- **Entries supplied**:
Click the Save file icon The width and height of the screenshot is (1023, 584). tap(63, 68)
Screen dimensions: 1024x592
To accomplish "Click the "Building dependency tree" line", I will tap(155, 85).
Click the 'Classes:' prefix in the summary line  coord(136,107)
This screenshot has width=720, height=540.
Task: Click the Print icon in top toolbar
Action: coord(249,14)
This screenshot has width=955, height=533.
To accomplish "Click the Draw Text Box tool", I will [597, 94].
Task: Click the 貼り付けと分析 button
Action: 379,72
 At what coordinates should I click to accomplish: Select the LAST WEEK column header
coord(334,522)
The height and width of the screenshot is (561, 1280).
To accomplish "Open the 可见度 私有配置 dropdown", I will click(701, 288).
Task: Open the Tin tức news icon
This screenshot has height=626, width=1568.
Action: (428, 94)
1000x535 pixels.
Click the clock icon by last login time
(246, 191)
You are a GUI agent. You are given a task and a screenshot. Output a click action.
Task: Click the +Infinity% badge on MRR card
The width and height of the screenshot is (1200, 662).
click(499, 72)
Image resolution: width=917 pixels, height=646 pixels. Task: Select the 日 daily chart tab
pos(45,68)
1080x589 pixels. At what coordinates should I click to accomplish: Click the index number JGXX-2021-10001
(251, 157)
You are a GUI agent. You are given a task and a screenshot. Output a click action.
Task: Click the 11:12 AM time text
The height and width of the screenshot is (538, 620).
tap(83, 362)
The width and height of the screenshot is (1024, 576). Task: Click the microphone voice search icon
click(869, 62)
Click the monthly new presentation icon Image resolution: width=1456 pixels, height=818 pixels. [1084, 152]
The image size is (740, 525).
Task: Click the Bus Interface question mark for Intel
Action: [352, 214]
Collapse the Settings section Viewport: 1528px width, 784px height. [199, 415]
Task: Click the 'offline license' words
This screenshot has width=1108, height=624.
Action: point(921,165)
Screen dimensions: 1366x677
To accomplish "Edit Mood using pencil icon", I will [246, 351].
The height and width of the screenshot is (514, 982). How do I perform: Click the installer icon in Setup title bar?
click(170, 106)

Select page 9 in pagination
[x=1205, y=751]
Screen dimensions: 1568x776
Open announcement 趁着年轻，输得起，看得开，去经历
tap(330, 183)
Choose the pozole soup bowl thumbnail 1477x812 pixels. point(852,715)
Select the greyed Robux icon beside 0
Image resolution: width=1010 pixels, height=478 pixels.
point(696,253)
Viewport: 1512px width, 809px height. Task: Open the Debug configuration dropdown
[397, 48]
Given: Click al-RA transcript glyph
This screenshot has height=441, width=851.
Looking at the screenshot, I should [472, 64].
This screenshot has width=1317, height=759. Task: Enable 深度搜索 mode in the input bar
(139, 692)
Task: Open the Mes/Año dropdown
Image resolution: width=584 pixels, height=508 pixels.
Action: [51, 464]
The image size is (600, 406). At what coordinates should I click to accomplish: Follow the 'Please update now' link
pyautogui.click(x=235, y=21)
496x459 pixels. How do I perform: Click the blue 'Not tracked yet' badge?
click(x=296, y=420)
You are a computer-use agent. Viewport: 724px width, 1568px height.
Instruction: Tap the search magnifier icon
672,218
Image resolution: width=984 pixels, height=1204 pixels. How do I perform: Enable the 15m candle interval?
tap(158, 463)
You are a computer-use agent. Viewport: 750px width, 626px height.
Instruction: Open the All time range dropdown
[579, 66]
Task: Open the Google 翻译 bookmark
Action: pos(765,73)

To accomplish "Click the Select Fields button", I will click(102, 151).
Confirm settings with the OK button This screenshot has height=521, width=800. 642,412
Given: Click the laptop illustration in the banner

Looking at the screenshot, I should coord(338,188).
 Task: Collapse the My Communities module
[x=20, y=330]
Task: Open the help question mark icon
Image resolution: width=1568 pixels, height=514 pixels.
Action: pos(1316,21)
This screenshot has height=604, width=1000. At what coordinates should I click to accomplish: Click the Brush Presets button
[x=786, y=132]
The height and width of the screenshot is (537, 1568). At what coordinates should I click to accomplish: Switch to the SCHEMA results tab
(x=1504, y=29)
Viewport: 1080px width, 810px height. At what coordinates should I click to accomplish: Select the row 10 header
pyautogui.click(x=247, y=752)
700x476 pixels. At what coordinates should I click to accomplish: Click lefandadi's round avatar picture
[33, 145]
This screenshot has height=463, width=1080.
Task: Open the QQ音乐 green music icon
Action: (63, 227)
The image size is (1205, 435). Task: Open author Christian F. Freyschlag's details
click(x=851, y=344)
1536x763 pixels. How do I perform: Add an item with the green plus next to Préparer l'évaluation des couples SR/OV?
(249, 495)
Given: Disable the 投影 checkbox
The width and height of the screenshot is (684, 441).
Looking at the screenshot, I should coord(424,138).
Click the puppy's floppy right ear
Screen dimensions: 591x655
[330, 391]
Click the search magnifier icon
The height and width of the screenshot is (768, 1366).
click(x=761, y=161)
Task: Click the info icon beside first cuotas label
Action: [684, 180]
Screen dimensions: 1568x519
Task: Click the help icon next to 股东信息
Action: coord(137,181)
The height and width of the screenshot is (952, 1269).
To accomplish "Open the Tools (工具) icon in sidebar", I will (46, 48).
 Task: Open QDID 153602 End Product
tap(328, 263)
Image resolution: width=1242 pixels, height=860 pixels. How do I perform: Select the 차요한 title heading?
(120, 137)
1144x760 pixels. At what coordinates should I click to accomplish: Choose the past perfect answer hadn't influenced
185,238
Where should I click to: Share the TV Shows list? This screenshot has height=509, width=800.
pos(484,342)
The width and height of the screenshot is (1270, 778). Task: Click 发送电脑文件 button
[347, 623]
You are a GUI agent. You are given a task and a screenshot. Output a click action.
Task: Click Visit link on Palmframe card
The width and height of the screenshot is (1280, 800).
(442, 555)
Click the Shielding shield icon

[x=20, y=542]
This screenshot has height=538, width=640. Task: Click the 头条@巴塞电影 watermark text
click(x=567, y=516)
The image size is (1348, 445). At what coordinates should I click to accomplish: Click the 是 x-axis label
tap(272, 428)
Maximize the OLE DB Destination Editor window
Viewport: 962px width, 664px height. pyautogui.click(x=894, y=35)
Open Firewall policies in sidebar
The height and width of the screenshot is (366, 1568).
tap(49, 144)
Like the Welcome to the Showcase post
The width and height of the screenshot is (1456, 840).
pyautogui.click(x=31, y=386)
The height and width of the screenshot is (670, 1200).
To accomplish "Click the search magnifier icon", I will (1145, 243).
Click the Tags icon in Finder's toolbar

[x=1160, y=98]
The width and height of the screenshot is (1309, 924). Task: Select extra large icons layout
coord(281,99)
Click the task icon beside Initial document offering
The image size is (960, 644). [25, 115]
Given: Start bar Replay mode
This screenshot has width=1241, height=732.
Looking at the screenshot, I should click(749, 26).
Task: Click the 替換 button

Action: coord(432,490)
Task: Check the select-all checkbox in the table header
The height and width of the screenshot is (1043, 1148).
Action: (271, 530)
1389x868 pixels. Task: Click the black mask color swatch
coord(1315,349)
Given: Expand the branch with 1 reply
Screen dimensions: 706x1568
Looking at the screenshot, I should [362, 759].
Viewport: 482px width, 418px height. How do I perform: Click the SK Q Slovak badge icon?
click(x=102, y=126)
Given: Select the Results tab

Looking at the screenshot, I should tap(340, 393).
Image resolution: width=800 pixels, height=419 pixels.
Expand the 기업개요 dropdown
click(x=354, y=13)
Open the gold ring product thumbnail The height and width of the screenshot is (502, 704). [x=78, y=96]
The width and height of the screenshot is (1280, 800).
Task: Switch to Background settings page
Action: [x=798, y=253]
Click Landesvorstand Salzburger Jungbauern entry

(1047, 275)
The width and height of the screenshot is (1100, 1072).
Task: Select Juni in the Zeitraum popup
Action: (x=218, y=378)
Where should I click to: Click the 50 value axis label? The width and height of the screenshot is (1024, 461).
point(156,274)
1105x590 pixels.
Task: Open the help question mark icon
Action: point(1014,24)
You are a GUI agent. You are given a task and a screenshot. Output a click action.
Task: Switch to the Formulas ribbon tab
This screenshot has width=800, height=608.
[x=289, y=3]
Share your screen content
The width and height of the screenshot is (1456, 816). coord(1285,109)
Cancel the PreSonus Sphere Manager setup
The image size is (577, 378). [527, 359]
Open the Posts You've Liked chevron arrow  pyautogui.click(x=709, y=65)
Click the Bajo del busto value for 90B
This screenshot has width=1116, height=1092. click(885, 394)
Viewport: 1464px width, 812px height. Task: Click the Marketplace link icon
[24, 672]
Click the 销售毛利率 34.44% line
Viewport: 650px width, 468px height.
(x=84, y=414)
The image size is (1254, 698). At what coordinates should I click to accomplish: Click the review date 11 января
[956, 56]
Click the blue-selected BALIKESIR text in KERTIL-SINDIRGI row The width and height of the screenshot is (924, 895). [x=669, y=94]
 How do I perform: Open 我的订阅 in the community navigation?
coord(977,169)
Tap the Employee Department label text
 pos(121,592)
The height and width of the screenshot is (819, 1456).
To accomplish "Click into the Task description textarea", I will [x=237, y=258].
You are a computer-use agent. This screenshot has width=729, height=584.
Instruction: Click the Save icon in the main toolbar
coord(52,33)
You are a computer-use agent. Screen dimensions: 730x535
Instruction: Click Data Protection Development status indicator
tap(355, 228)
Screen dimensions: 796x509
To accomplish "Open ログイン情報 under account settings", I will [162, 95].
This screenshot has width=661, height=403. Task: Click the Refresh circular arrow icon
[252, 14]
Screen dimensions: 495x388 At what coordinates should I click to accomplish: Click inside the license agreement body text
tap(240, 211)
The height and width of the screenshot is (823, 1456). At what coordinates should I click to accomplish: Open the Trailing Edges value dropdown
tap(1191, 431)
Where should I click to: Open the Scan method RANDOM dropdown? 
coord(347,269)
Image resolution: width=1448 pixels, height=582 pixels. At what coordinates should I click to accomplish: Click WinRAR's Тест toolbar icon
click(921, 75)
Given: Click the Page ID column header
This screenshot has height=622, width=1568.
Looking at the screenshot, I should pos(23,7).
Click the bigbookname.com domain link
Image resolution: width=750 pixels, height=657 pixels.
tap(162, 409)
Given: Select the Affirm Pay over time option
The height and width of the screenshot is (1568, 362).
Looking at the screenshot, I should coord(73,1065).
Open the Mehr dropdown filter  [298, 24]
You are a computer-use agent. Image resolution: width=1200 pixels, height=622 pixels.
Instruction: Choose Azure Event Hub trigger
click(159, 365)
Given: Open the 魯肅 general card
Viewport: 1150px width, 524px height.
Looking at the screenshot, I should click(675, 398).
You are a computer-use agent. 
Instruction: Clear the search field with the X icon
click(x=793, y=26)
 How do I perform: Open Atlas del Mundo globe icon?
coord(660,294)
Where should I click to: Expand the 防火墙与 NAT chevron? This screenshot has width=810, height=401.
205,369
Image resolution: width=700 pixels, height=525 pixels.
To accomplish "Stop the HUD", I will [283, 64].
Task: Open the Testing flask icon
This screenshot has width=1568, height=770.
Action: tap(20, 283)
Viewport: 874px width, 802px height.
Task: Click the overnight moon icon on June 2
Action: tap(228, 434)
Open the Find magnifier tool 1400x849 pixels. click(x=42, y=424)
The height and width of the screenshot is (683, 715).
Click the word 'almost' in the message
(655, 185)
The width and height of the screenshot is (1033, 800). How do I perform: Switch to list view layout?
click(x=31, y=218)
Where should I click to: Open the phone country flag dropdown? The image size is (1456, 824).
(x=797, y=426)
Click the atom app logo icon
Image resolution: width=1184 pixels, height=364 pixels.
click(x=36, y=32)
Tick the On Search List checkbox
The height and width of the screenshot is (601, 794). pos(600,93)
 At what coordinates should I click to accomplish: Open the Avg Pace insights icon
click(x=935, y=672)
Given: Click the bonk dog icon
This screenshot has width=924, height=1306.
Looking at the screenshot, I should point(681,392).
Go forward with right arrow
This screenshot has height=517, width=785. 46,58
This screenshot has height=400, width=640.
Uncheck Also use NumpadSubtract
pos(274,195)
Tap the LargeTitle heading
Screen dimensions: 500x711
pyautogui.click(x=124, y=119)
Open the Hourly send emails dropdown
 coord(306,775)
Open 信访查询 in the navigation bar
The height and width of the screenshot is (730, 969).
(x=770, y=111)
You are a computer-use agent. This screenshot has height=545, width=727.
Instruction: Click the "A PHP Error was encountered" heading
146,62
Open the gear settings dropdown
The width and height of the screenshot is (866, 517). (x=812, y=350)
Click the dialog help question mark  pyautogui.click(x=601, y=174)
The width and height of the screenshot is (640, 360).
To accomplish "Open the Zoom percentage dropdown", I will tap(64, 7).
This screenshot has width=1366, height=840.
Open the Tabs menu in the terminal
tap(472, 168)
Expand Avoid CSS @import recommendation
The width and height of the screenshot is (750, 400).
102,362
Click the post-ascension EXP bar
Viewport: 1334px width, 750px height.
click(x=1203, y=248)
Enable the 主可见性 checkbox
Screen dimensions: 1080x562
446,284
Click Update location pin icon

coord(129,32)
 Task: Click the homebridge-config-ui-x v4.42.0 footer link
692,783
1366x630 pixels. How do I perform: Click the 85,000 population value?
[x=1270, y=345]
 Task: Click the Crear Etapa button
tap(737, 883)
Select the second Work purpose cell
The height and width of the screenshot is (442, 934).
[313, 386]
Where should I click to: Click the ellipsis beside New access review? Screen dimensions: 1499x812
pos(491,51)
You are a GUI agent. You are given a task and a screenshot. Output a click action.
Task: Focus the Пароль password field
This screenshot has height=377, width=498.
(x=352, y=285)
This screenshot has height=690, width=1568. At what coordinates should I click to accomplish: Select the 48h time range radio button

- **Requirement**:
Where the listing above has a line with "The width and height of the screenshot is (750, 400).", start there, and output every line exactly through the line with "Task: Focus the Пароль password field", which is also included.

- **Expected answer**:
The width and height of the screenshot is (750, 400).
102,362
Click the post-ascension EXP bar
Viewport: 1334px width, 750px height.
click(x=1203, y=248)
Enable the 主可见性 checkbox
Screen dimensions: 1080x562
446,284
Click Update location pin icon

coord(129,32)
 Task: Click the homebridge-config-ui-x v4.42.0 footer link
692,783
1366x630 pixels. How do I perform: Click the 85,000 population value?
[x=1270, y=345]
 Task: Click the Crear Etapa button
tap(737, 883)
Select the second Work purpose cell
The height and width of the screenshot is (442, 934).
[313, 386]
Where should I click to: Click the ellipsis beside New access review? Screen dimensions: 1499x812
pos(491,51)
You are a GUI agent. You are given a task and a screenshot. Output a click action.
Task: Focus the Пароль password field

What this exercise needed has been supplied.